The extract action editor

The editor is a single page with two setup panels — Output and How it runs — and a Test bench on the right. The header shows the action name, the Draft badge, a Save button (active only when you have unsaved changes), and an Activate button.

While the action is a draft, the header lists anything still blocking activation, such as:

  • “Add extraction instructions before activating.”
  • “Pick a record type for the output.”
  • “Add at least one output field.”

Work through both panels until those blockers clear and Activate lights up.

Set the output — what each run extracts

The Output panel decides what comes out of every document. A toggle picks where the extracted data lands.

Choose Record type to write each result into rows of an existing record type — for example, an “Invoice” record type. Pick one from the Pick a record type dropdown. Each option shows the record type’s name, its field count, and its description, so two similarly named types stay distinct.

The fields you extract are the record type’s fields. When the action runs and a result is approved, it becomes a record in the project.

If the dropdown is empty, you have no record types yet. Create one in Building Blocks → Record types first — see Build a record type — then come back.

Set how it runs — instructions, mode, and model

The How it runs panel tells Florent what to look for and how to process your files.

Instructions

Write plain-language Instructions describing what to pull from each document — for example, “Extract the title, date, and key details from each document.” This is the single biggest lever on quality. Be specific about what each field means and where it usually appears.

Mode

The Mode dropdown sets how files map to results:

ModeWhat it does
Extract from each fileOne result per input file. Use this when each document is its own record (one invoice per PDF).
Extract one combined resultOne result drawn from all the files together. Use this when several files describe a single thing.
Extract table rows from documentsPulls table rows out of documents — one result per row. Use this for line items or tabular data.

Model

The Model preset picker chooses which AI model reads your documents. The default works for most cases; switch presets only if you have a reason to. For an exact model, set the Provider and Model below the preset.

Test it on sample files

The Test bench on the right is a dry run. It proves your instructions and output fields work before you activate — and nothing it produces is saved. No records, no drafts, no files.

1

Add sample files

Click Add sample files and pick up to three representative documents. Only PDF and DOCX files are accepted. If you add more than three, only the first three are used.

2

Run the test

Click Run test. Florent reads each file and fills a results table with one row per field, showing the Field, the extracted Value, and a Score (how confident Florent is in that value).

3

Read the results and adjust

Check that each value is right. If a file yields nothing, you’ll see “No fields extracted.” If something looks off, refine your Instructions or Output fields and run the test again. Warnings appear in an amber banner above the table.

Test with your messiest, most awkward documents, not your cleanest ones. If the action handles the hard cases, the easy ones take care of themselves.

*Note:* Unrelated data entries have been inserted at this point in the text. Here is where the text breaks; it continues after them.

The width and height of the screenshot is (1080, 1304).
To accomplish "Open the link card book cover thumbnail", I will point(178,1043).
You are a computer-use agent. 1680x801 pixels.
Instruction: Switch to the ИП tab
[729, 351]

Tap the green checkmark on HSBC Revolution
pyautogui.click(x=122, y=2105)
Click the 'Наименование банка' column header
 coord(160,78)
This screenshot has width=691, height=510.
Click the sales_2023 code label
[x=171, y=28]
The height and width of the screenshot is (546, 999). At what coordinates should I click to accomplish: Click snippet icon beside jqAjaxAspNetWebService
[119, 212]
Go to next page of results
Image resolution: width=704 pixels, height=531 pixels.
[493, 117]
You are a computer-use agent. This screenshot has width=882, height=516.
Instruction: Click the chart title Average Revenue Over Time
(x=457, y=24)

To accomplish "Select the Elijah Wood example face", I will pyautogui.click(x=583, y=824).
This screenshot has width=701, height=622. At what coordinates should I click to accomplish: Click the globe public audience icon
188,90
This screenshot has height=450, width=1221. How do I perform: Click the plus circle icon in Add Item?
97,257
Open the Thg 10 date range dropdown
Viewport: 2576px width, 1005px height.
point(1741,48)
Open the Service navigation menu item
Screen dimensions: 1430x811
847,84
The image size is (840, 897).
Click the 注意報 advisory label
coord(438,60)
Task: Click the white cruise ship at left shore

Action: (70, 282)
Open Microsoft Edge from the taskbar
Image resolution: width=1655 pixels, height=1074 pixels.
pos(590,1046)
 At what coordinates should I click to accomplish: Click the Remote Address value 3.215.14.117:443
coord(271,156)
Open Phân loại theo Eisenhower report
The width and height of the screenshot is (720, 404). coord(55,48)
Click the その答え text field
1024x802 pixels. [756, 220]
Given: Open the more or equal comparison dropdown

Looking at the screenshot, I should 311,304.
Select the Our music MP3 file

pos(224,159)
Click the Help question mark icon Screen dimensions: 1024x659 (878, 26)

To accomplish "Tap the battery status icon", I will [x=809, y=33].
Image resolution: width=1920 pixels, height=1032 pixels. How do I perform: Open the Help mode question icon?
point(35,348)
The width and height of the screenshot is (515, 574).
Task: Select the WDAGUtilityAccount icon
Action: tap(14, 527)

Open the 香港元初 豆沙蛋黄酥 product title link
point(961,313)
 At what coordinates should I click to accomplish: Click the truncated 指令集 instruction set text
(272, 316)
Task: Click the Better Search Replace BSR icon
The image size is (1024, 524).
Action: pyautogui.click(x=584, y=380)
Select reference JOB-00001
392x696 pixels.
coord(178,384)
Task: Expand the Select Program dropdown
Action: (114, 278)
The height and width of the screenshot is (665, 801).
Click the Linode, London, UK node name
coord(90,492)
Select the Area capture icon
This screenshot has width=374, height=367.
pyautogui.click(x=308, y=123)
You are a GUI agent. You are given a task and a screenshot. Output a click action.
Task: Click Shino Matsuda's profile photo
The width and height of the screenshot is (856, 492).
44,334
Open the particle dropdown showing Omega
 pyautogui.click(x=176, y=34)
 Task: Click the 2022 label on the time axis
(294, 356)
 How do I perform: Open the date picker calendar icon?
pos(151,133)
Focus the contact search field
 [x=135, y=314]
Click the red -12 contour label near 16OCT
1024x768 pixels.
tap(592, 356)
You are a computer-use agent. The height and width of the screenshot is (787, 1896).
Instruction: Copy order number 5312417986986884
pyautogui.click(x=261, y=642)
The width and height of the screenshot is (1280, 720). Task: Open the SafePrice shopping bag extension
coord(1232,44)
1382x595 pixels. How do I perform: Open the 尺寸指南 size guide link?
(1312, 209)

The score you see here is a preview of the same confidence signal you’ll use during review. When the action runs for real, each value also carries a citation back to the exact page and text it came from, so reviewers can verify before approving. See Reviewing AI work.

Activate the action

When the activation blockers are gone — you have instructions and either a record type or at least one inline field — click Activate. The badge changes to Published, and the action becomes runnable: as its own batch action run and as an Action task inside a playbook.

A Draft or Archived action can’t be run. It won’t appear in the batch launcher’s action list until it’s Published.

After it’s live

To edit a published action, open it, make your changes, and click Save. Changing the output or the run settings bumps the action’s version — if a playbook pinned an older version, re-activate the action so that playbook adopts the change.

The Draft / Published / Archived lifecycle, versioning, and the archive-not-delete rule are the same for every action and are covered in Actions overview.